- **TASK DETAILS**: Rewrite the stretch of the data below from the line containing "How do I perform: Click" through the end, keeping the requests, and raise every coordinate in the answers by 33. Leave the pictures out.

- **DATA SHOWN**:

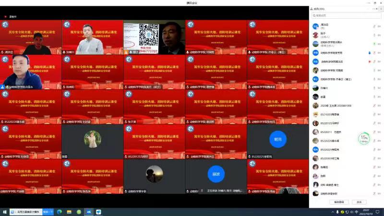
Task: Show hidden system tray icons
Action: click(332, 212)
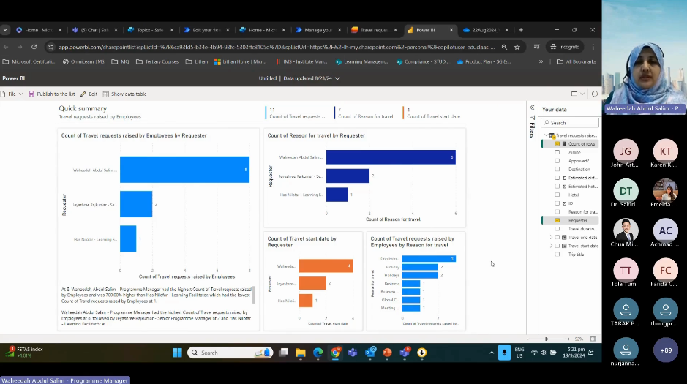This screenshot has height=384, width=687.
Task: Bookmark this page with the star icon
Action: click(517, 47)
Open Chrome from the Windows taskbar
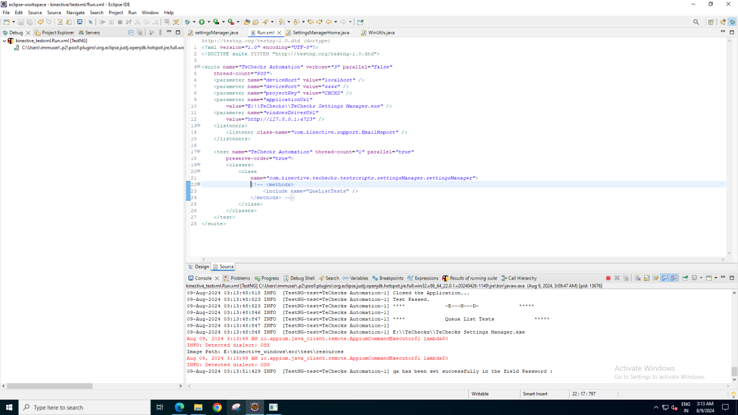The width and height of the screenshot is (738, 415). point(217,407)
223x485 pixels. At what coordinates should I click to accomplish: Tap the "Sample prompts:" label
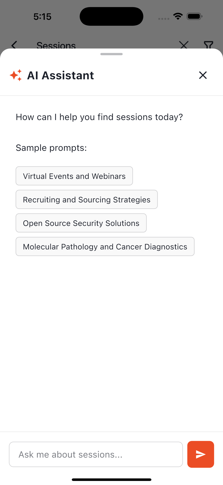[51, 148]
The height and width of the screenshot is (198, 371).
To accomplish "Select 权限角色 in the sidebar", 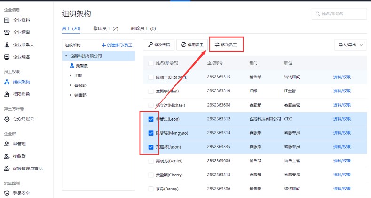I will (x=21, y=94).
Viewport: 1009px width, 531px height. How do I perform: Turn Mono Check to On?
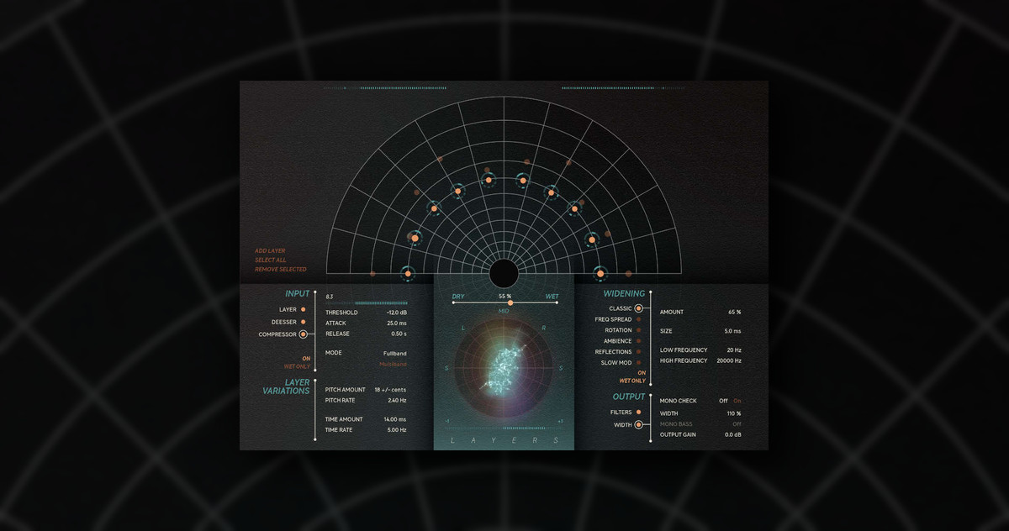tap(737, 401)
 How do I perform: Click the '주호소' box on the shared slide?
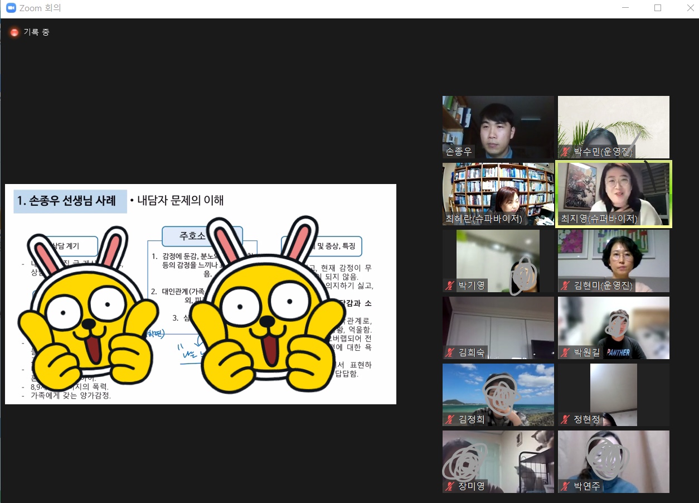coord(190,235)
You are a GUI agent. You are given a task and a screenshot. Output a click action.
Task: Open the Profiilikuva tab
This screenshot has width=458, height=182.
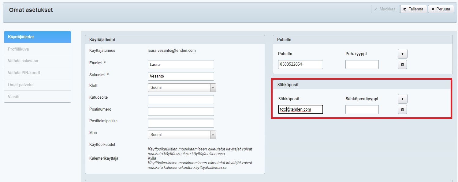click(37, 49)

- **REPLY**:
 How do I perform: Click the '주호소' box on the shared slide?
coord(223,268)
You are a GUI agent. You are given a task and a screenshot. Output a click action.
Task: Open the Profiilikuva tab
This screenshot has width=458, height=182.
click(70, 82)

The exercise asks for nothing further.